WORK REQUIRED. Copy the following rows verbatim, with no changes.

--- begin RECORDS PROVIDED ---

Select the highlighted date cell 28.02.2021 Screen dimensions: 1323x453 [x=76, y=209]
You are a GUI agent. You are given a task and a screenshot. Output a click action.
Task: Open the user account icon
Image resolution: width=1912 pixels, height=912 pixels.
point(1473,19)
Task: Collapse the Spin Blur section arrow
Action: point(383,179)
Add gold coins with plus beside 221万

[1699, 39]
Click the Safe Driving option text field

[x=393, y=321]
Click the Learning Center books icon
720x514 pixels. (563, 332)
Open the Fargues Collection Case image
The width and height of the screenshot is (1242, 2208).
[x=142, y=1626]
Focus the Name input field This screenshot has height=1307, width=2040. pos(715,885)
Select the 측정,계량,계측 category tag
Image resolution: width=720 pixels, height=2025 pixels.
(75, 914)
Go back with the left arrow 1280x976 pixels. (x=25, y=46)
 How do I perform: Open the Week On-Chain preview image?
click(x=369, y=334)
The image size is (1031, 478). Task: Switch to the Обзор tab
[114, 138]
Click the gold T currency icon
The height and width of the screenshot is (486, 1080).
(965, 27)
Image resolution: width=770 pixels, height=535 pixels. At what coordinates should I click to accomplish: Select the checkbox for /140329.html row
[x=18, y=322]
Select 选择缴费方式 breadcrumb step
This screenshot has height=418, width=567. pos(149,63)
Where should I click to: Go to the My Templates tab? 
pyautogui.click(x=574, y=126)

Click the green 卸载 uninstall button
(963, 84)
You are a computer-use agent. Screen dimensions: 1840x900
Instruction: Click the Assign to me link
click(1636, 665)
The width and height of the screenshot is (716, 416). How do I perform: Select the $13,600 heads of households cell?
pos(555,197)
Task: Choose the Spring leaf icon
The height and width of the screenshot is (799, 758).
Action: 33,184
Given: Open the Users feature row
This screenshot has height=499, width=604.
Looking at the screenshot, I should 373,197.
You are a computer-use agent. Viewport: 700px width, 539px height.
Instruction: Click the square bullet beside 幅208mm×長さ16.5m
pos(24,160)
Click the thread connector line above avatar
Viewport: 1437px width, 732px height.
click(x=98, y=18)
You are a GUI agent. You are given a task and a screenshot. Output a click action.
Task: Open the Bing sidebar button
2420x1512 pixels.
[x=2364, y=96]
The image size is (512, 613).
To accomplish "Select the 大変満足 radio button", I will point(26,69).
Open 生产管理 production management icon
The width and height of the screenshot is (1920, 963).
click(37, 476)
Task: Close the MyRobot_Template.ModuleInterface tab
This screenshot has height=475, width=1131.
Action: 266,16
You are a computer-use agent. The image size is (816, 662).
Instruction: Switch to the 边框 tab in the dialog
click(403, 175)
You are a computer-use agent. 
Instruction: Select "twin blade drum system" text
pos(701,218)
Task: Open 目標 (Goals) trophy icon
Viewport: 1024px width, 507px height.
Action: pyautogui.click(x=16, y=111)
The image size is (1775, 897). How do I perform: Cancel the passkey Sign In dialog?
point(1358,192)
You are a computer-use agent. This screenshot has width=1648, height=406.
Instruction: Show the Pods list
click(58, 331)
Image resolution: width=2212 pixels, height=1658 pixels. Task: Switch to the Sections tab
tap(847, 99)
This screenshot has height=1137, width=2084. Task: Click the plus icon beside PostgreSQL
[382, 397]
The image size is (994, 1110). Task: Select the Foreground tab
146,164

--- end RECORDS PROVIDED ---

RESPONSE.
Select the highlighted date cell 28.02.2021 Screen dimensions: 1323x453 [x=76, y=209]
You are a GUI agent. You are given a task and a screenshot. Output a click action.
Task: Open the user account icon
Image resolution: width=1912 pixels, height=912 pixels.
point(1473,19)
Task: Collapse the Spin Blur section arrow
Action: point(383,179)
Add gold coins with plus beside 221万

[1699, 39]
Click the Safe Driving option text field

[x=393, y=321]
Click the Learning Center books icon
720x514 pixels. (563, 332)
Open the Fargues Collection Case image
The width and height of the screenshot is (1242, 2208).
[x=142, y=1626]
Focus the Name input field This screenshot has height=1307, width=2040. pos(715,885)
Select the 측정,계량,계측 category tag
Image resolution: width=720 pixels, height=2025 pixels.
(75, 914)
Go back with the left arrow 1280x976 pixels. (x=25, y=46)
 How do I perform: Open the Week On-Chain preview image?
click(x=369, y=334)
The image size is (1031, 478). Task: Switch to the Обзор tab
[114, 138]
Click the gold T currency icon
The height and width of the screenshot is (486, 1080).
(965, 27)
Image resolution: width=770 pixels, height=535 pixels. At what coordinates should I click to accomplish: Select the checkbox for /140329.html row
[x=18, y=322]
Select 选择缴费方式 breadcrumb step
This screenshot has height=418, width=567. pos(149,63)
Where should I click to: Go to the My Templates tab? 
pyautogui.click(x=574, y=126)

Click the green 卸载 uninstall button
(963, 84)
You are a computer-use agent. Screen dimensions: 1840x900
Instruction: Click the Assign to me link
click(1636, 665)
The width and height of the screenshot is (716, 416). How do I perform: Select the $13,600 heads of households cell?
pos(555,197)
Task: Choose the Spring leaf icon
The height and width of the screenshot is (799, 758).
Action: 33,184
Given: Open the Users feature row
This screenshot has height=499, width=604.
Looking at the screenshot, I should 373,197.
You are a computer-use agent. Viewport: 700px width, 539px height.
Instruction: Click the square bullet beside 幅208mm×長さ16.5m
pos(24,160)
Click the thread connector line above avatar
Viewport: 1437px width, 732px height.
click(x=98, y=18)
You are a GUI agent. You are given a task and a screenshot. Output a click action.
Task: Open the Bing sidebar button
2420x1512 pixels.
[x=2364, y=96]
The image size is (512, 613).
To accomplish "Select the 大変満足 radio button", I will point(26,69).
Open 生产管理 production management icon
The width and height of the screenshot is (1920, 963).
click(37, 476)
Task: Close the MyRobot_Template.ModuleInterface tab
This screenshot has height=475, width=1131.
Action: 266,16
You are a computer-use agent. The image size is (816, 662).
Instruction: Switch to the 边框 tab in the dialog
click(403, 175)
You are a computer-use agent. 
Instruction: Select "twin blade drum system" text
pos(701,218)
Task: Open 目標 (Goals) trophy icon
Viewport: 1024px width, 507px height.
Action: pyautogui.click(x=16, y=111)
The image size is (1775, 897). How do I perform: Cancel the passkey Sign In dialog?
point(1358,192)
You are a computer-use agent. This screenshot has width=1648, height=406.
Instruction: Show the Pods list
click(58, 331)
Image resolution: width=2212 pixels, height=1658 pixels. Task: Switch to the Sections tab
tap(847, 99)
This screenshot has height=1137, width=2084. Task: Click the plus icon beside PostgreSQL
[382, 397]
The image size is (994, 1110). Task: Select the Foreground tab
146,164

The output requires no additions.